- **EXERCISE**: All of the records should be given again exactly as they appear.

[Recorded data]
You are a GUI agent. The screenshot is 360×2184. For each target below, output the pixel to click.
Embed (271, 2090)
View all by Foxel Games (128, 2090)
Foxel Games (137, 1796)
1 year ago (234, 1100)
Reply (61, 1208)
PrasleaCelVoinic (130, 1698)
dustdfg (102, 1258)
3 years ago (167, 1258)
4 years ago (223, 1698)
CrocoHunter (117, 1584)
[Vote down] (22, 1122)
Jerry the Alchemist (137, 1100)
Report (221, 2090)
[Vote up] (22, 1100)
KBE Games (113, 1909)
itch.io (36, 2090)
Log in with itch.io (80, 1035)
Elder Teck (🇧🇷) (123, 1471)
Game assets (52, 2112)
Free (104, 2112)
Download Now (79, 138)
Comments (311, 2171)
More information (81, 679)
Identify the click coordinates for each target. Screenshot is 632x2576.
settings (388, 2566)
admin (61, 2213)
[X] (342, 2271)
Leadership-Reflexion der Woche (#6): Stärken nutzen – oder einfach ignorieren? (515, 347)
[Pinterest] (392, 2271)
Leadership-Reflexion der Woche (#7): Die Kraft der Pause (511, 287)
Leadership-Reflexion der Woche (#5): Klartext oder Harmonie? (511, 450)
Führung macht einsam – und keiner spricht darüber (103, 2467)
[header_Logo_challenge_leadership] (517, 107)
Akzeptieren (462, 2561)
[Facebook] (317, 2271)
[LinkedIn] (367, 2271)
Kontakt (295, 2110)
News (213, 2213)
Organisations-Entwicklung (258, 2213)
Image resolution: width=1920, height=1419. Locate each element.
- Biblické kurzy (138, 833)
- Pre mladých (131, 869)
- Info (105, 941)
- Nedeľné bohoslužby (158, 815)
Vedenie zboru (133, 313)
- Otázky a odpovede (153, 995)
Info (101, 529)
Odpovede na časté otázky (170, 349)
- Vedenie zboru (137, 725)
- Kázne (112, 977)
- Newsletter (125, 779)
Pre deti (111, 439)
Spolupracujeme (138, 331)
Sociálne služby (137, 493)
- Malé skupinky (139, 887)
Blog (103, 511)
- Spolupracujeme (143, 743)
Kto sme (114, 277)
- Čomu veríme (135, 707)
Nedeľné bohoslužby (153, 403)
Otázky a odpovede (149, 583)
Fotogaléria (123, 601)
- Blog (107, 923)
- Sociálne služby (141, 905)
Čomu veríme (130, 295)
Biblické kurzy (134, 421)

- **TASK SOLUTION**:
You are a GUI agent. The screenshot is 360×2184. For each target below, output the pixel to click.
Embed (271, 2090)
View all by Foxel Games (128, 2090)
Foxel Games (137, 1796)
1 year ago (234, 1100)
Reply (61, 1208)
PrasleaCelVoinic (130, 1698)
dustdfg (102, 1258)
3 years ago (167, 1258)
4 years ago (223, 1698)
CrocoHunter (117, 1584)
[Vote down] (22, 1122)
Jerry the Alchemist (137, 1100)
Report (221, 2090)
[Vote up] (22, 1100)
KBE Games (113, 1909)
itch.io (36, 2090)
Log in with itch.io (80, 1035)
Elder Teck (🇧🇷) (123, 1471)
Game assets (52, 2112)
Free (104, 2112)
Download Now (79, 138)
Comments (311, 2171)
More information (81, 679)
Identify the click coordinates for each target. Screenshot is 632x2576.
settings (388, 2566)
admin (61, 2213)
[X] (342, 2271)
Leadership-Reflexion der Woche (#6): Stärken nutzen – oder einfach ignorieren? (515, 347)
[Pinterest] (392, 2271)
Leadership-Reflexion der Woche (#7): Die Kraft der Pause (511, 287)
Leadership-Reflexion der Woche (#5): Klartext oder Harmonie? (511, 450)
Führung macht einsam – und keiner spricht darüber (103, 2467)
[header_Logo_challenge_leadership] (517, 107)
Akzeptieren (462, 2561)
[Facebook] (317, 2271)
[LinkedIn] (367, 2271)
Kontakt (295, 2110)
News (213, 2213)
Organisations-Entwicklung (258, 2213)
Image resolution: width=1920, height=1419. Locate each element.
- Biblické kurzy (138, 833)
- Pre mladých (131, 869)
- Info (105, 941)
- Nedeľné bohoslužby (158, 815)
Vedenie zboru (133, 313)
- Otázky a odpovede (153, 995)
Info (101, 529)
Odpovede na časté otázky (170, 349)
- Vedenie zboru (137, 725)
- Kázne (112, 977)
- Newsletter (125, 779)
Pre deti (111, 439)
Spolupracujeme (138, 331)
Sociálne služby (137, 493)
- Malé skupinky (139, 887)
Blog (103, 511)
- Spolupracujeme (143, 743)
Kto sme (114, 277)
- Čomu veríme (135, 707)
Nedeľné bohoslužby (153, 403)
Otázky a odpovede (149, 583)
Fotogaléria (123, 601)
- Blog (107, 923)
- Sociálne služby (141, 905)
Čomu veríme (130, 295)
Biblické kurzy (134, 421)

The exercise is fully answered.